Paula White, Donald Trump’s “spiritual adviser,” is, like him, a prosperity gospel con artist. Her version is religious, his is secular, but they operate the same way, by fleecing credulous, desperate people of their money in a highly efficient manner. Listen to her version of the scam:
Worshippers who streamed into the doors of New Destiny Christian Center in Apopka, Florida on Easter Sunday got the surprise of their lives when their senior pastor offered them an opportunity to cheat death, the Christian Post reports. For a little over a thousand dollars, folks could purchase a “resurrection seed” she told them was set by God. Like the “resurrection stone” out of Harry Potter and the Deathly Hallows, this seed would presumably resurrect anyone who has died.
“I don’t know what is dead. I don’t know what the enemy sent a death to. I don’t know what decision that caused death to come upon whatever the situation you’re facing, but I do know that God has sent me to you to bring resurrection life,” she told the crowd along with scripture on Lazarus. “To tell you that I believe that as we put our faith together before Easter Sunday on March 27, there’s gonna be resurrection life in your life.”She told the audience that she doesn’t generally get so specific about money, but it was God that gave her specific instructions on the dollar amount.
“There’s someone that God is speaking to, to click on that donation button by minimizing the screen. And when you do to sow $1,144,” she told the crowd. “It’s not often I ask very specifically but God has instructed me and I want you to hear. This isn’t for everyone but this is for someone. When you sow that $1,144 based on John 11:44 I believe for resurrection life. You say, Paula, I just don’t have that, then sow $144. I don’t have that. Sow $44 but stand on John Chapter 11:44.”

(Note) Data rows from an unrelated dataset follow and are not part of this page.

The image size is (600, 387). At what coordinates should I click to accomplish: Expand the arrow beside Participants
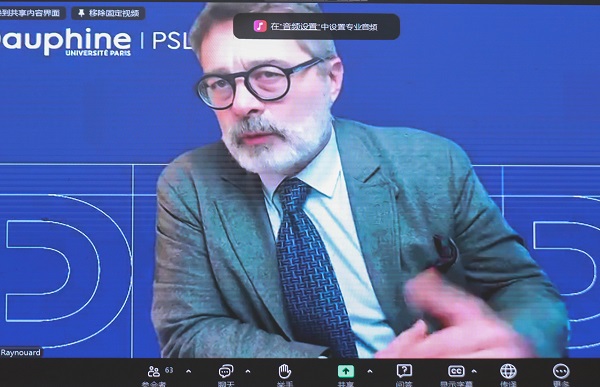[x=188, y=371]
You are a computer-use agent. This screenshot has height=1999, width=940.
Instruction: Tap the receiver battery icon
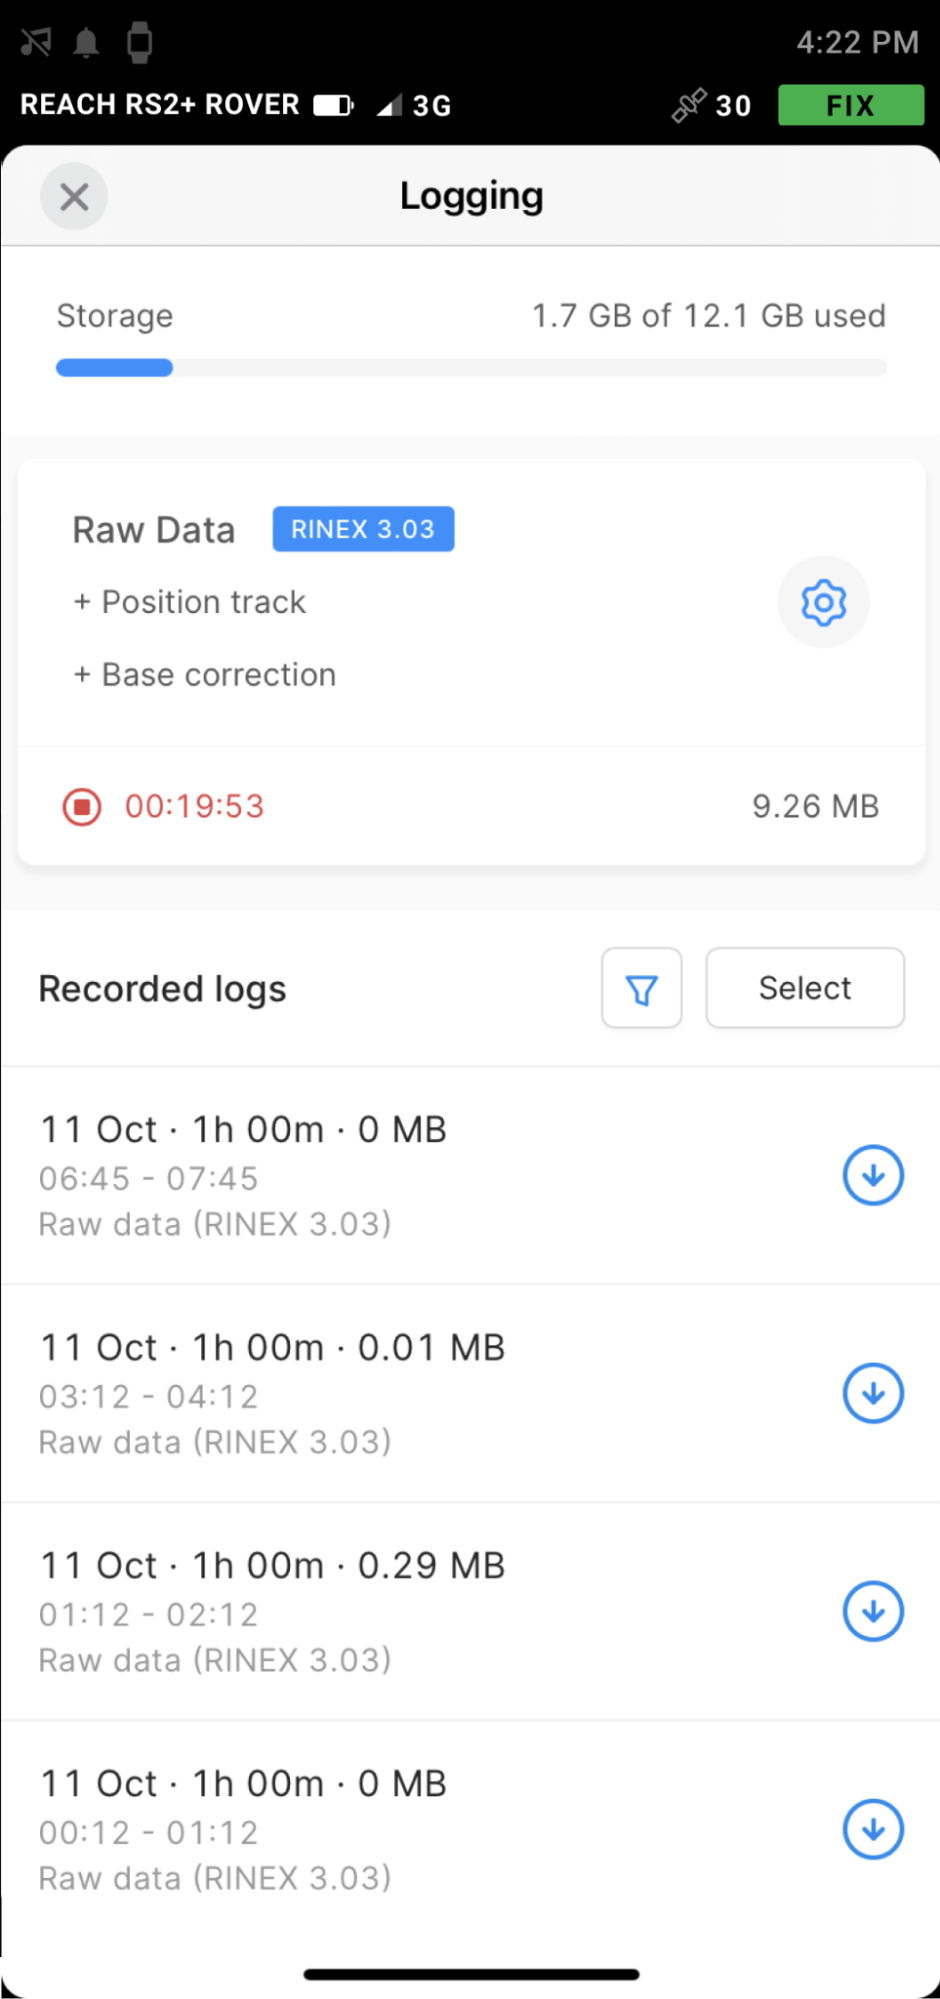[334, 105]
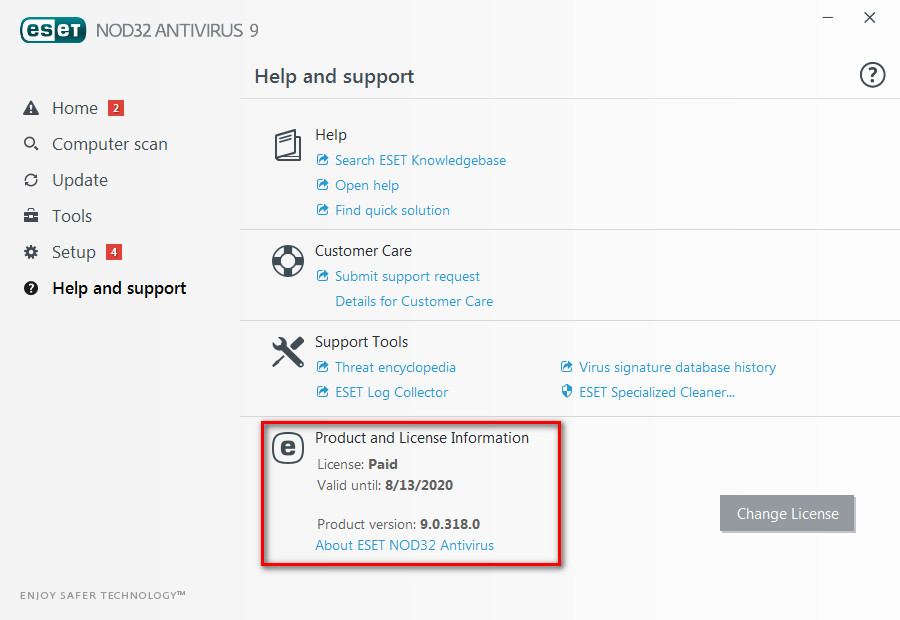Screen dimensions: 900x620
Task: Launch ESET Specialized Cleaner link
Action: [657, 392]
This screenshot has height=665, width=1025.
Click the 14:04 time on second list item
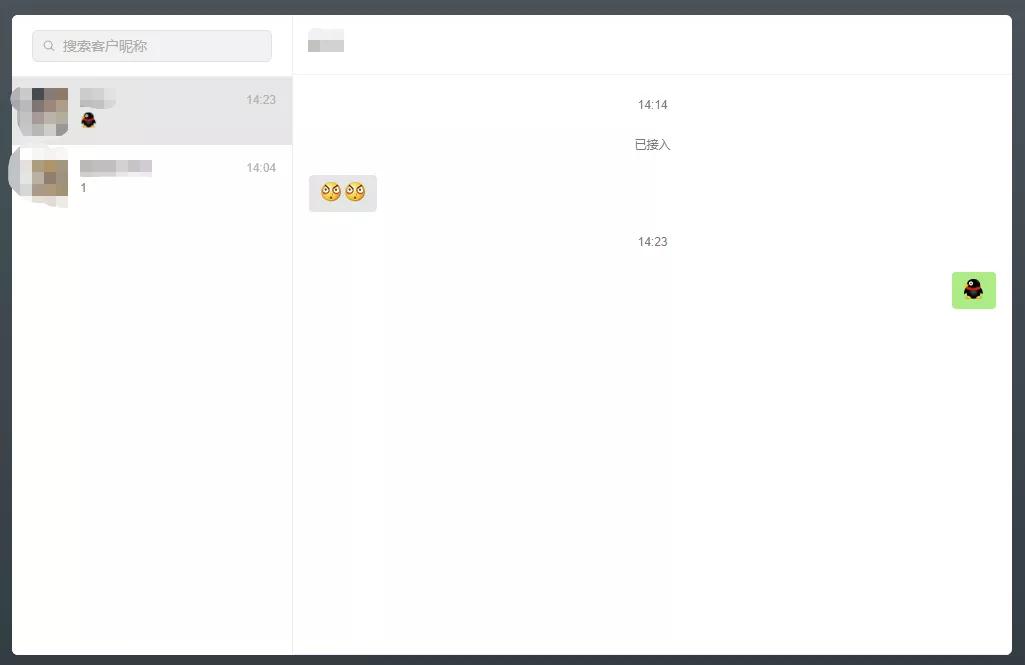point(261,168)
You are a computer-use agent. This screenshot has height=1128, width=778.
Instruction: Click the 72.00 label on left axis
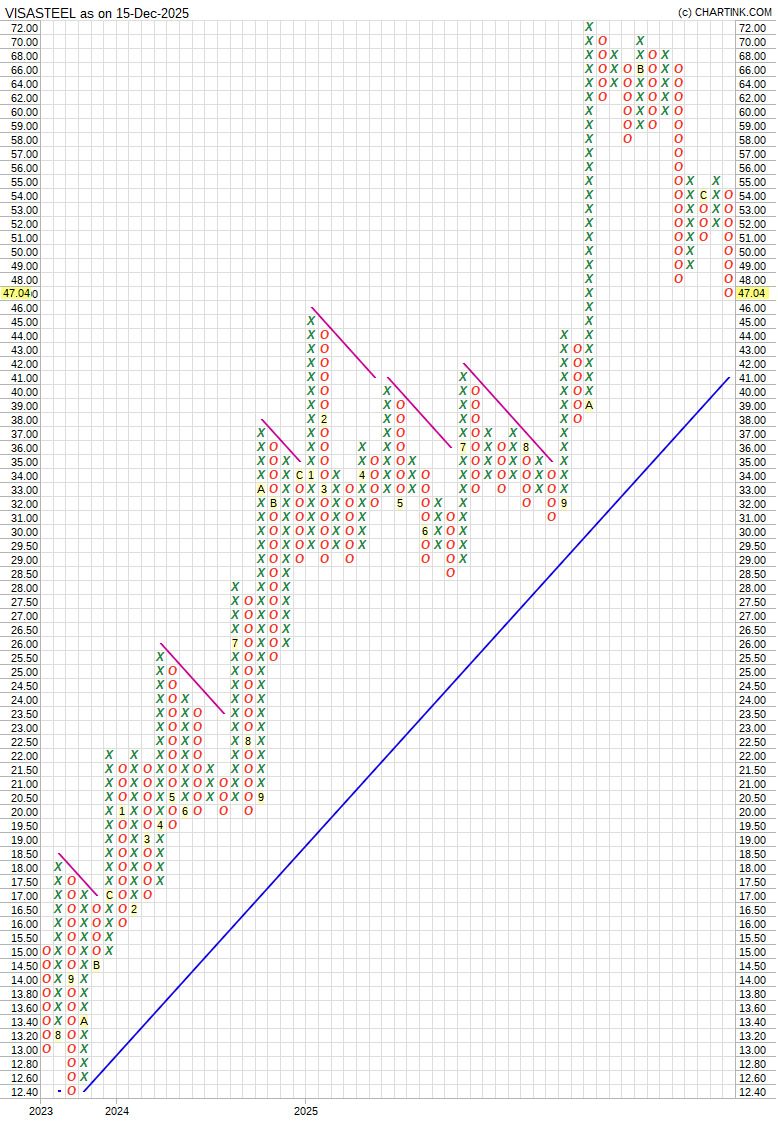25,28
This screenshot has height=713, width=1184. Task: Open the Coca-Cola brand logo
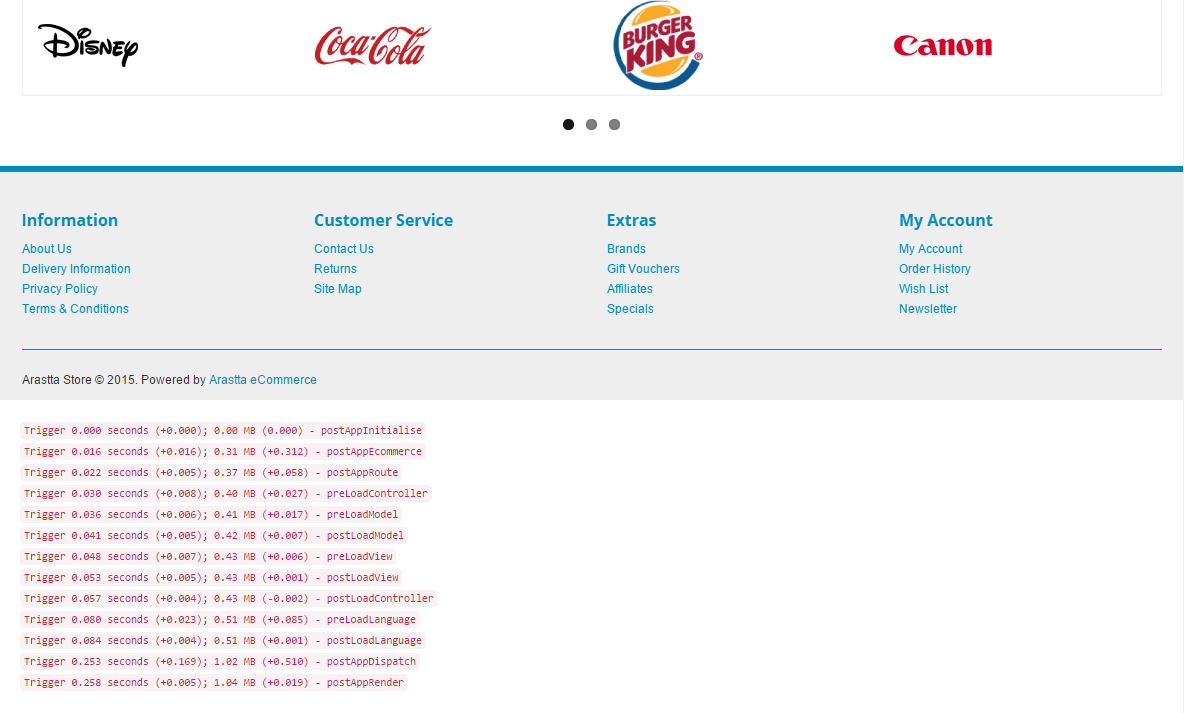point(373,46)
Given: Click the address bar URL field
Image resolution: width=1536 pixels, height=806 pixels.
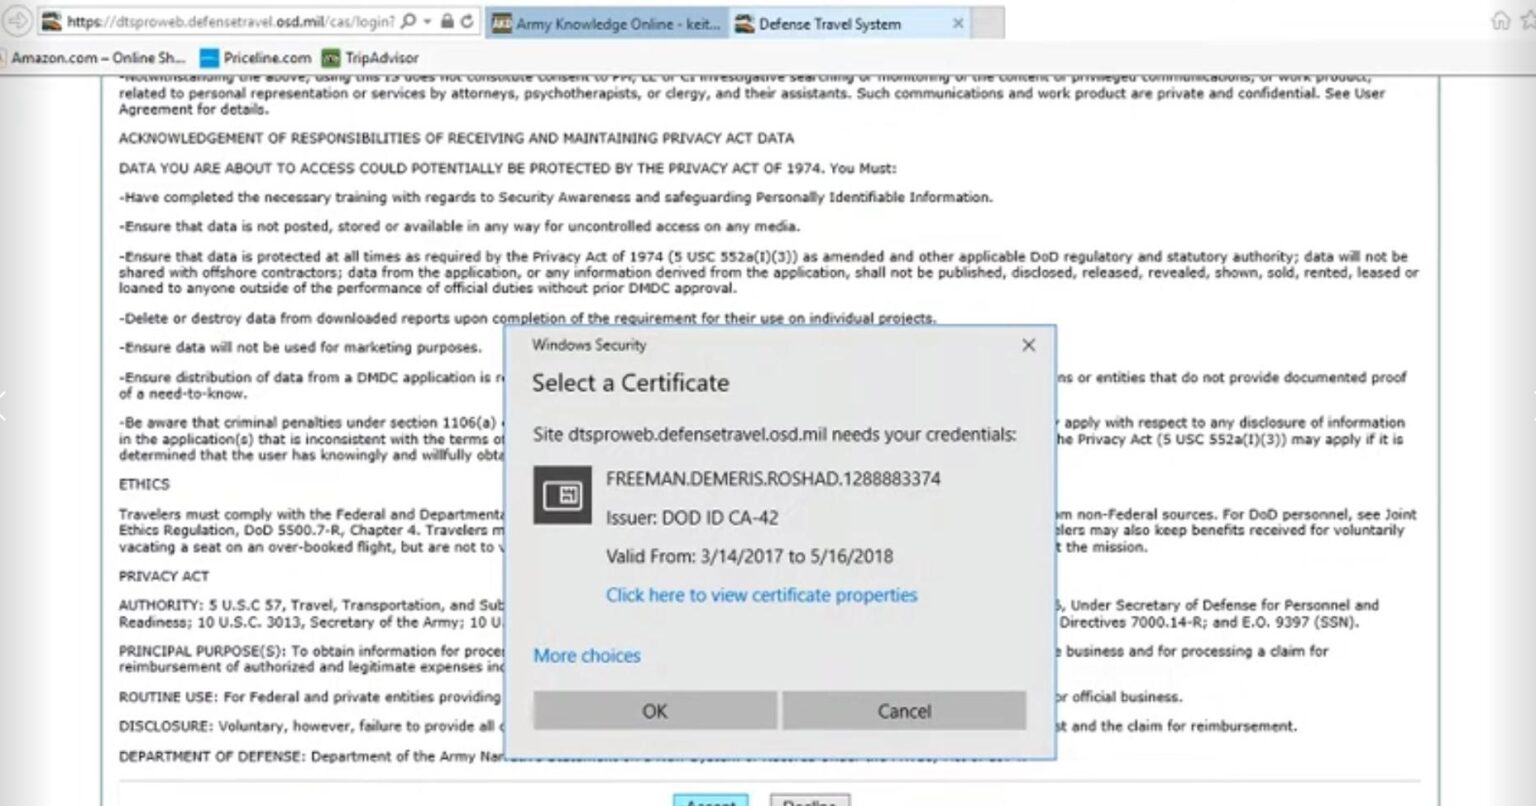Looking at the screenshot, I should [230, 21].
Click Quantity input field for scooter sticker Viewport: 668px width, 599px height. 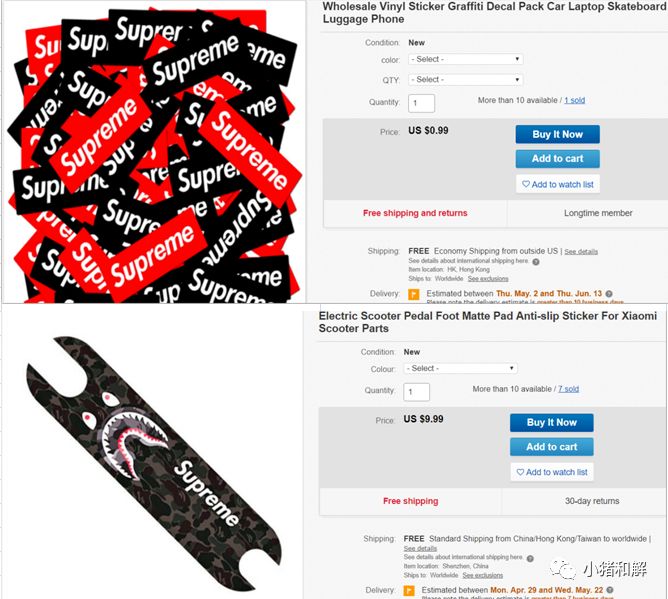coord(416,392)
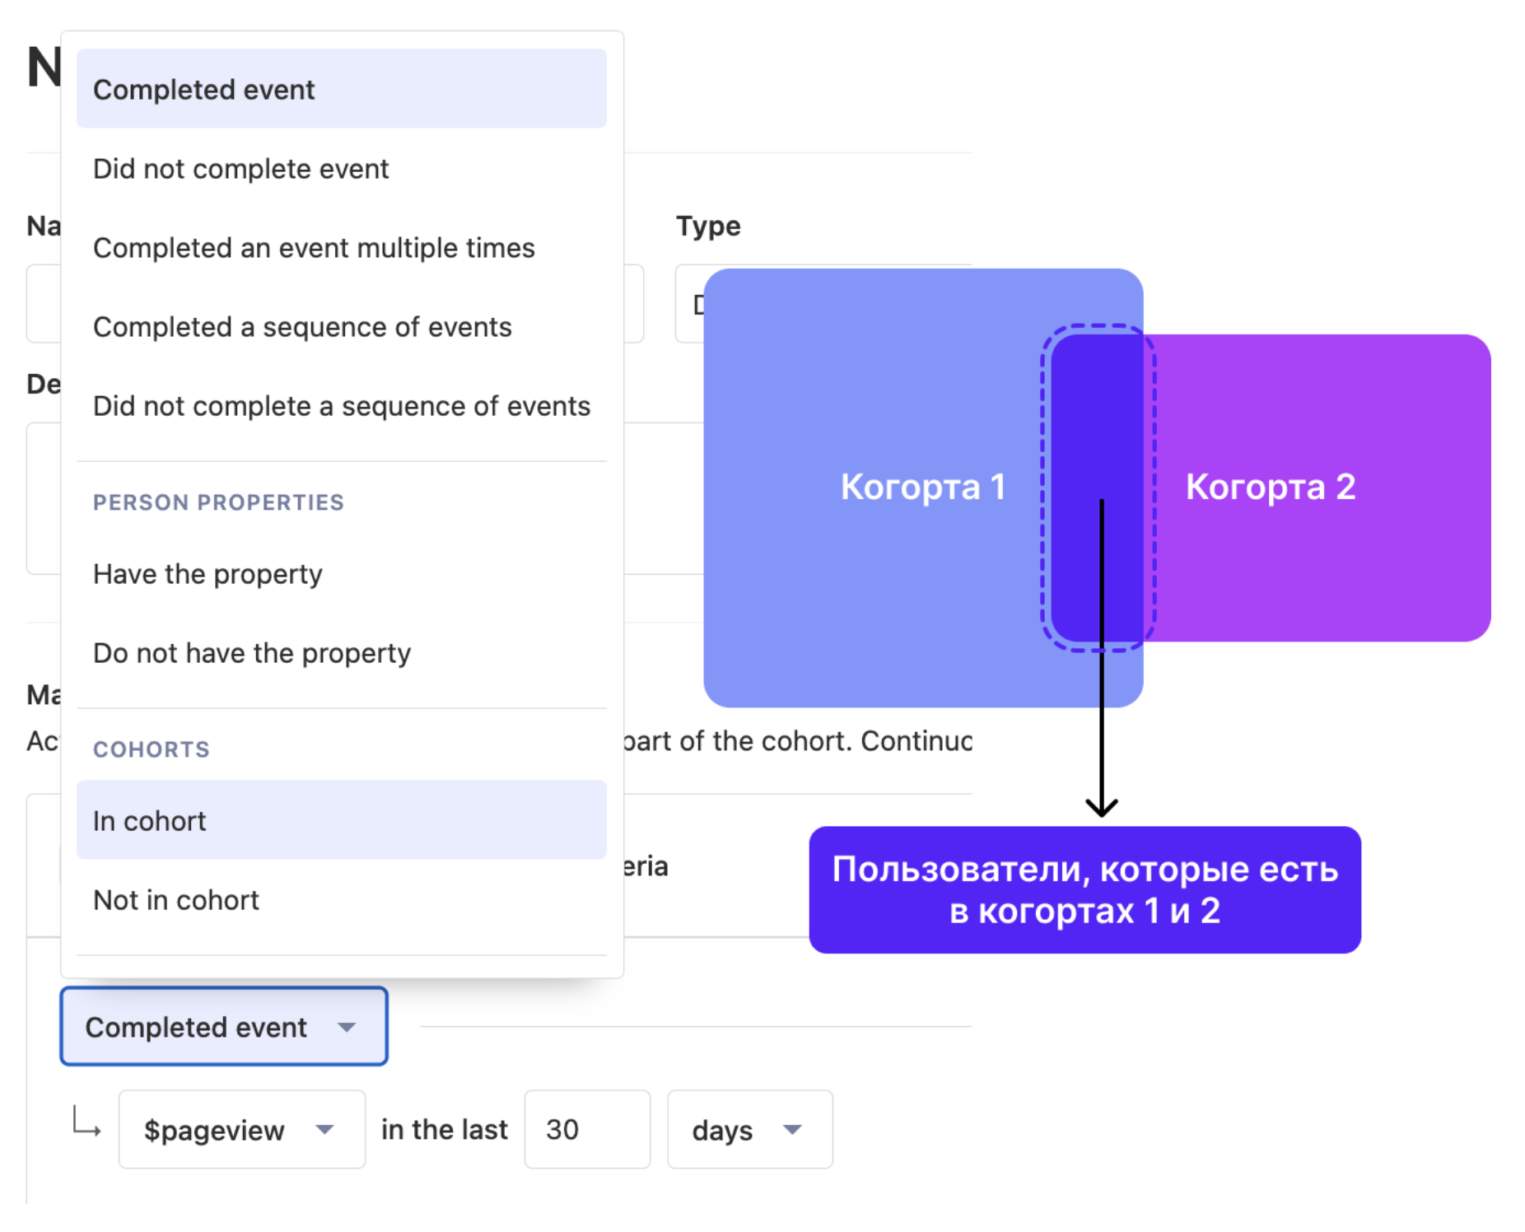Click the 30 number input field
This screenshot has width=1525, height=1232.
click(586, 1130)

Then like an infomercial proclaiming “but wait! There’s more!” White promised those buying the “resurrection seed” that they would also get some special prayer cloths that might cause “miracles, signs and wonders.”
“There have been times that I have taken prayer cloths that have been anointed as a point of contact. I put them in my loved one’s sneakers, I put them under their bed. I put them on parts of my body that I believe God for healing,” said White.
Reminds me of Peter Popoff’s version of the scam. I was on his mailing list in the 90s. One time he sent a little scrap of white cloth and referenced a Bible verse about Paul’s apron healing people, instructing me to write my prayer request on the cloth and send it back — with my generous donation, of course. This is fraud, plain and simple.